-- Data entries --
****************************************

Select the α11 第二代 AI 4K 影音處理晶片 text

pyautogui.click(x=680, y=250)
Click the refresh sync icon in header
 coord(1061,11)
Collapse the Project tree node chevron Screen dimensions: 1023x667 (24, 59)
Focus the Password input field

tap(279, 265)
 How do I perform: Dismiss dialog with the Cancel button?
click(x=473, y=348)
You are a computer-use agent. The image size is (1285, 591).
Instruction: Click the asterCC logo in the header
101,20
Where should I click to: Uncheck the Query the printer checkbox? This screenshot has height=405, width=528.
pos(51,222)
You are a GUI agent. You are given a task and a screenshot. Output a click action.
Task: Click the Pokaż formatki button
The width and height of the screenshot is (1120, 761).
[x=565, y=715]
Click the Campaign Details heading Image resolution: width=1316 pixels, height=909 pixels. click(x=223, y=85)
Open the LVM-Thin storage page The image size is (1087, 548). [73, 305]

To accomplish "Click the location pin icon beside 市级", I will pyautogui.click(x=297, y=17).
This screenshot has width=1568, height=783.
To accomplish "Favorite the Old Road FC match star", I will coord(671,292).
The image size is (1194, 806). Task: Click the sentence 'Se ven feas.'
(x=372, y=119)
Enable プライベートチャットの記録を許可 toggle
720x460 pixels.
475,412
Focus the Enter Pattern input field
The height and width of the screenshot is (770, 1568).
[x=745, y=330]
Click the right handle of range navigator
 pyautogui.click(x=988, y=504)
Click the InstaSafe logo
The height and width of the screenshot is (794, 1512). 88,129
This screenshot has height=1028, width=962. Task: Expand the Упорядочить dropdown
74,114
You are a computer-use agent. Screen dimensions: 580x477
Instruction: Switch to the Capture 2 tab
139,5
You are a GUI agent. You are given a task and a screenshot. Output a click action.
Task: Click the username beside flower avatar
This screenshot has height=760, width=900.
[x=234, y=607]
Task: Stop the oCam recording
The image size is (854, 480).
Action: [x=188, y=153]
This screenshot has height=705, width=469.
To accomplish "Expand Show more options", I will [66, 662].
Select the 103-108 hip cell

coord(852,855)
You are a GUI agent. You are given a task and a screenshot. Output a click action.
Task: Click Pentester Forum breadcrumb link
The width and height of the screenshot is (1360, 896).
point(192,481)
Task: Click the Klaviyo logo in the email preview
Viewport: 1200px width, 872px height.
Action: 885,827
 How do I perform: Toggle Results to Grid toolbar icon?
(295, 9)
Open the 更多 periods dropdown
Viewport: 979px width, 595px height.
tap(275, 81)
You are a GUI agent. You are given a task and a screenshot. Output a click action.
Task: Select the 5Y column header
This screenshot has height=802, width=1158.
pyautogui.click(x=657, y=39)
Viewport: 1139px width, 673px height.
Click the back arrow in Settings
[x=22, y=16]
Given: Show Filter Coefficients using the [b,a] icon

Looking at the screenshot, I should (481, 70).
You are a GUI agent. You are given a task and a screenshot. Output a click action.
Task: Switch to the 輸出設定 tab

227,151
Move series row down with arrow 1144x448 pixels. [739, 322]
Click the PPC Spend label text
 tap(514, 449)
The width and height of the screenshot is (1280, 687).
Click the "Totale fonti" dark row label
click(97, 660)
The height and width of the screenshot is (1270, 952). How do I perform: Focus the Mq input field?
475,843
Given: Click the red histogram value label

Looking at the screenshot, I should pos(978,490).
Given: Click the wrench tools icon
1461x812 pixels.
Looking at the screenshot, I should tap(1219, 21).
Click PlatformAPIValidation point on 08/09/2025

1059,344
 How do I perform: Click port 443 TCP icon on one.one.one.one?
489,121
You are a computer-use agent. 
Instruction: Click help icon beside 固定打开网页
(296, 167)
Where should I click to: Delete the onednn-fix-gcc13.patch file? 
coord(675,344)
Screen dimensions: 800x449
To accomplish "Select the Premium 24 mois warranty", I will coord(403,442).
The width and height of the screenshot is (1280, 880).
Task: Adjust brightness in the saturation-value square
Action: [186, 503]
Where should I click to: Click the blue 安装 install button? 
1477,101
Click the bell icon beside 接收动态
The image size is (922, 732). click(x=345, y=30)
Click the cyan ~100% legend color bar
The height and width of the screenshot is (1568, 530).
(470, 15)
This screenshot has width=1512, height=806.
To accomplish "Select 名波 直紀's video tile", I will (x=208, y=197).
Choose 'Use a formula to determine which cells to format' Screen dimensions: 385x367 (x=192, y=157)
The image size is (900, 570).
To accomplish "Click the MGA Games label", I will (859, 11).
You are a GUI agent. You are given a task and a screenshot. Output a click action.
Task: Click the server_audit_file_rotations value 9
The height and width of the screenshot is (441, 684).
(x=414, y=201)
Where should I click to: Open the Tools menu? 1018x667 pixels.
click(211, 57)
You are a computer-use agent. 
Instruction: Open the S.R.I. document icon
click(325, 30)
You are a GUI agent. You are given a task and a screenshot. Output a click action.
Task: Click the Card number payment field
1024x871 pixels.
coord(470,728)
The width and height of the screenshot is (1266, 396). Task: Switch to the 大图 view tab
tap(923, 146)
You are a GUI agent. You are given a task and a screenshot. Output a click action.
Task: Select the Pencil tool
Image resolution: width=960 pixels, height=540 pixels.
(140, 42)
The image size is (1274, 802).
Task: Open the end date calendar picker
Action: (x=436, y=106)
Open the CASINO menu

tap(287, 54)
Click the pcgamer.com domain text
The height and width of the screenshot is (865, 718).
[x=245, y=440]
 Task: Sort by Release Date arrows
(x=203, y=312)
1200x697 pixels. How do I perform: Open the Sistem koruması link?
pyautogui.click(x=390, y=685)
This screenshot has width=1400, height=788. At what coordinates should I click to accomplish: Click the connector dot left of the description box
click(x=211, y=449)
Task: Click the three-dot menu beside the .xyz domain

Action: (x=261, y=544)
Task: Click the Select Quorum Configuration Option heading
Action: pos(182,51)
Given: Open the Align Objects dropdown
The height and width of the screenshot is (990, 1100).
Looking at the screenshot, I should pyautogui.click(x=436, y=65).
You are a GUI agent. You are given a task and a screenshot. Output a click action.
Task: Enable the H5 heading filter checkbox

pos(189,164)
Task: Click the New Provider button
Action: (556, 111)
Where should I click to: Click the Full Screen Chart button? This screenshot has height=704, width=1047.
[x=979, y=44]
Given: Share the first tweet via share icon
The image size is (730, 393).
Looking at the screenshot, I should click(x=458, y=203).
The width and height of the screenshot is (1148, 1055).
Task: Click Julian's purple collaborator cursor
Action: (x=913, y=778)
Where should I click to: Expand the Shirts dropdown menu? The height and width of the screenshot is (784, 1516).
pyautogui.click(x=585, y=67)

****************************************

-- WHAT IS NEEDED --
After reading through the records, retype all of them exactly.

-- TASK RESULT --
Select the α11 第二代 AI 4K 影音處理晶片 text

pyautogui.click(x=680, y=250)
Click the refresh sync icon in header
 coord(1061,11)
Collapse the Project tree node chevron Screen dimensions: 1023x667 (24, 59)
Focus the Password input field

tap(279, 265)
 How do I perform: Dismiss dialog with the Cancel button?
click(x=473, y=348)
You are a computer-use agent. The image size is (1285, 591).
Instruction: Click the asterCC logo in the header
101,20
Where should I click to: Uncheck the Query the printer checkbox? This screenshot has height=405, width=528.
pos(51,222)
You are a GUI agent. You are given a task and a screenshot. Output a click action.
Task: Click the Pokaż formatki button
The width and height of the screenshot is (1120, 761).
[x=565, y=715]
Click the Campaign Details heading Image resolution: width=1316 pixels, height=909 pixels. click(x=223, y=85)
Open the LVM-Thin storage page The image size is (1087, 548). [73, 305]

To accomplish "Click the location pin icon beside 市级", I will pyautogui.click(x=297, y=17).
This screenshot has width=1568, height=783.
To accomplish "Favorite the Old Road FC match star", I will coord(671,292).
The image size is (1194, 806). Task: Click the sentence 'Se ven feas.'
(x=372, y=119)
Enable プライベートチャットの記録を許可 toggle
720x460 pixels.
475,412
Focus the Enter Pattern input field
The height and width of the screenshot is (770, 1568).
[x=745, y=330]
Click the right handle of range navigator
 pyautogui.click(x=988, y=504)
Click the InstaSafe logo
The height and width of the screenshot is (794, 1512). 88,129
This screenshot has height=1028, width=962. Task: Expand the Упорядочить dropdown
74,114
You are a computer-use agent. Screen dimensions: 580x477
Instruction: Switch to the Capture 2 tab
139,5
You are a GUI agent. You are given a task and a screenshot. Output a click action.
Task: Click the username beside flower avatar
This screenshot has height=760, width=900.
[x=234, y=607]
Task: Stop the oCam recording
The image size is (854, 480).
Action: [x=188, y=153]
This screenshot has height=705, width=469.
To accomplish "Expand Show more options", I will [66, 662].
Select the 103-108 hip cell

coord(852,855)
You are a GUI agent. You are given a task and a screenshot. Output a click action.
Task: Click Pentester Forum breadcrumb link
The width and height of the screenshot is (1360, 896).
point(192,481)
Task: Click the Klaviyo logo in the email preview
Viewport: 1200px width, 872px height.
Action: 885,827
 How do I perform: Toggle Results to Grid toolbar icon?
(295, 9)
Open the 更多 periods dropdown
Viewport: 979px width, 595px height.
tap(275, 81)
You are a GUI agent. You are given a task and a screenshot. Output a click action.
Task: Select the 5Y column header
This screenshot has height=802, width=1158.
pyautogui.click(x=657, y=39)
Viewport: 1139px width, 673px height.
Click the back arrow in Settings
[x=22, y=16]
Given: Show Filter Coefficients using the [b,a] icon

Looking at the screenshot, I should (481, 70).
You are a GUI agent. You are given a task and a screenshot. Output a click action.
Task: Switch to the 輸出設定 tab

227,151
Move series row down with arrow 1144x448 pixels. [739, 322]
Click the PPC Spend label text
 tap(514, 449)
The width and height of the screenshot is (1280, 687).
Click the "Totale fonti" dark row label
click(97, 660)
The height and width of the screenshot is (1270, 952). How do I perform: Focus the Mq input field?
475,843
Given: Click the red histogram value label

Looking at the screenshot, I should pos(978,490).
Given: Click the wrench tools icon
1461x812 pixels.
Looking at the screenshot, I should tap(1219, 21).
Click PlatformAPIValidation point on 08/09/2025

1059,344
 How do I perform: Click port 443 TCP icon on one.one.one.one?
489,121
You are a computer-use agent. 
Instruction: Click help icon beside 固定打开网页
(296, 167)
Where should I click to: Delete the onednn-fix-gcc13.patch file? 
coord(675,344)
Screen dimensions: 800x449
To accomplish "Select the Premium 24 mois warranty", I will coord(403,442).
The width and height of the screenshot is (1280, 880).
Task: Adjust brightness in the saturation-value square
Action: [186, 503]
Where should I click to: Click the blue 安装 install button? 
1477,101
Click the bell icon beside 接收动态
The image size is (922, 732). click(x=345, y=30)
Click the cyan ~100% legend color bar
The height and width of the screenshot is (1568, 530).
(470, 15)
This screenshot has width=1512, height=806.
To accomplish "Select 名波 直紀's video tile", I will (x=208, y=197).
Choose 'Use a formula to determine which cells to format' Screen dimensions: 385x367 (x=192, y=157)
The image size is (900, 570).
To accomplish "Click the MGA Games label", I will (859, 11).
You are a GUI agent. You are given a task and a screenshot. Output a click action.
Task: Click the server_audit_file_rotations value 9
The height and width of the screenshot is (441, 684).
(x=414, y=201)
Where should I click to: Open the Tools menu? 1018x667 pixels.
click(211, 57)
You are a computer-use agent. 
Instruction: Open the S.R.I. document icon
click(325, 30)
You are a GUI agent. You are given a task and a screenshot. Output a click action.
Task: Click the Card number payment field
1024x871 pixels.
coord(470,728)
The width and height of the screenshot is (1266, 396). Task: Switch to the 大图 view tab
tap(923, 146)
You are a GUI agent. You are given a task and a screenshot. Output a click action.
Task: Select the Pencil tool
Image resolution: width=960 pixels, height=540 pixels.
(140, 42)
The image size is (1274, 802).
Task: Open the end date calendar picker
Action: (x=436, y=106)
Open the CASINO menu

tap(287, 54)
Click the pcgamer.com domain text
The height and width of the screenshot is (865, 718).
[x=245, y=440]
 Task: Sort by Release Date arrows
(x=203, y=312)
1200x697 pixels. How do I perform: Open the Sistem koruması link?
pyautogui.click(x=390, y=685)
This screenshot has width=1400, height=788. At what coordinates should I click to accomplish: Click the connector dot left of the description box
click(x=211, y=449)
Task: Click the three-dot menu beside the .xyz domain

Action: (x=261, y=544)
Task: Click the Select Quorum Configuration Option heading
Action: pos(182,51)
Given: Open the Align Objects dropdown
The height and width of the screenshot is (990, 1100).
Looking at the screenshot, I should pyautogui.click(x=436, y=65).
You are a GUI agent. You are given a task and a screenshot. Output a click action.
Task: Enable the H5 heading filter checkbox

pos(189,164)
Task: Click the New Provider button
Action: (556, 111)
Where should I click to: Click the Full Screen Chart button? This screenshot has height=704, width=1047.
[x=979, y=44]
Given: Share the first tweet via share icon
The image size is (730, 393).
Looking at the screenshot, I should click(x=458, y=203).
The width and height of the screenshot is (1148, 1055).
Task: Click Julian's purple collaborator cursor
Action: (x=913, y=778)
Where should I click to: Expand the Shirts dropdown menu? The height and width of the screenshot is (784, 1516).
pyautogui.click(x=585, y=67)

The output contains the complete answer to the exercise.